What the exercise asks:
From the listing below, reproduce word for word the part that opens with the line containing "You are a GUI" and closes with the line containing "Task: Click the $199.90 price"; reproduce nothing else.

Given records:
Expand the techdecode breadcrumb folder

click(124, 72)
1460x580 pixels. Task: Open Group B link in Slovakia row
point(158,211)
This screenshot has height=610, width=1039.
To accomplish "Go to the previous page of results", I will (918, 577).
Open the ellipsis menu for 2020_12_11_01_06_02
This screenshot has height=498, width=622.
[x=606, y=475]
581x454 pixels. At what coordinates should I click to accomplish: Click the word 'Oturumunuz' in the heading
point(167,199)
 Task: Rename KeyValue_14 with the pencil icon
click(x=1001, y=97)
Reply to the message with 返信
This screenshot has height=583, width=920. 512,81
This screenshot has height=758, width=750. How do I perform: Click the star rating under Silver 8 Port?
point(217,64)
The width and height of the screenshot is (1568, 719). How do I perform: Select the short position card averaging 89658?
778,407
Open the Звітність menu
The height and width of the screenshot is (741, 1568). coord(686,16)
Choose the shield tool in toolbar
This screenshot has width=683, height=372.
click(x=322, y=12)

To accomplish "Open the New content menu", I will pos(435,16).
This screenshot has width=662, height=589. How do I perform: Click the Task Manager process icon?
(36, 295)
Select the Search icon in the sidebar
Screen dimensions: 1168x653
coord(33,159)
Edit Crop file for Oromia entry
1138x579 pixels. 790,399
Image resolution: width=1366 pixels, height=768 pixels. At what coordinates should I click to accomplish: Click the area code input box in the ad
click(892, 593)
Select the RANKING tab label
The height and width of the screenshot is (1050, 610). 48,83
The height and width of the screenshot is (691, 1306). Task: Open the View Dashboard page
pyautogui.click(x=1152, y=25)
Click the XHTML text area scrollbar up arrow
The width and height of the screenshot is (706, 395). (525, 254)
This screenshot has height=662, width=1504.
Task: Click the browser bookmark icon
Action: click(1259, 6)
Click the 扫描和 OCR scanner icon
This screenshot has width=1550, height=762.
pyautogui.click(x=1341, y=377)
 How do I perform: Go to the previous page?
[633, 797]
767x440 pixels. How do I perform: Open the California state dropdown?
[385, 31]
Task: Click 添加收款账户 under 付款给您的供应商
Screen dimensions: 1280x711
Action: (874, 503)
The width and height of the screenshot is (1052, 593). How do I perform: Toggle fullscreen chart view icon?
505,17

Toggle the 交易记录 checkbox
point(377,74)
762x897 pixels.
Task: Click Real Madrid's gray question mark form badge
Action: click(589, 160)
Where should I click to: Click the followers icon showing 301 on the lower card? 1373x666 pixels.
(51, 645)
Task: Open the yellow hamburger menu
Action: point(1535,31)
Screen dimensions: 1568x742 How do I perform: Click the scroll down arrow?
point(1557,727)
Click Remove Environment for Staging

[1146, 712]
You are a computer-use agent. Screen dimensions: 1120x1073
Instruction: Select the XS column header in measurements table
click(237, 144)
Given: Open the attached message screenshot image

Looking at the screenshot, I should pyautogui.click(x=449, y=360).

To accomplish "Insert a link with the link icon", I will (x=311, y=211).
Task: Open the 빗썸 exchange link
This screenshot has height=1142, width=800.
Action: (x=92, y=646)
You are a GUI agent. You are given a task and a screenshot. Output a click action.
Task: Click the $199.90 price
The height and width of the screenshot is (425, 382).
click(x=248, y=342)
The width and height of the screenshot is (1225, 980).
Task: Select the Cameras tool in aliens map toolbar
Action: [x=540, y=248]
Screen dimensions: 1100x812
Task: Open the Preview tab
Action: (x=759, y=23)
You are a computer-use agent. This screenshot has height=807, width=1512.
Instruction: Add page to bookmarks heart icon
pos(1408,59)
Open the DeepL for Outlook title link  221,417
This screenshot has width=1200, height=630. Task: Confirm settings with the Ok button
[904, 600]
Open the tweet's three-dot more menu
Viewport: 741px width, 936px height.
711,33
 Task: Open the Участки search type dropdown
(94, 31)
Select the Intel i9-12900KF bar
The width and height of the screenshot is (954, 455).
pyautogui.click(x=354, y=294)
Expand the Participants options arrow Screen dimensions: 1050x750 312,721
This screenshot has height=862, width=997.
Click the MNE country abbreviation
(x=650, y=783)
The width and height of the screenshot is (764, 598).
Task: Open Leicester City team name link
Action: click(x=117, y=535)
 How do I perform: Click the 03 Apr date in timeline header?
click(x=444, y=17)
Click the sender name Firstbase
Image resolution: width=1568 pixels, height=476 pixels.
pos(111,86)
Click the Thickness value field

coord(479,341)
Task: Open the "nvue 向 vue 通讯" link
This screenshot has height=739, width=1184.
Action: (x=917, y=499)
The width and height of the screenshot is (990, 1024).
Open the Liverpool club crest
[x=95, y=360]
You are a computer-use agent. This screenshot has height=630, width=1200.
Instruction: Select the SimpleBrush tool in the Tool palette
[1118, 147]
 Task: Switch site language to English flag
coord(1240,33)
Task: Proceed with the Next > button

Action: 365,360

Solution to the exercise:
You are a GUI agent. You are given a task and a screenshot. Output a click action.
Task: Click the $199.90 price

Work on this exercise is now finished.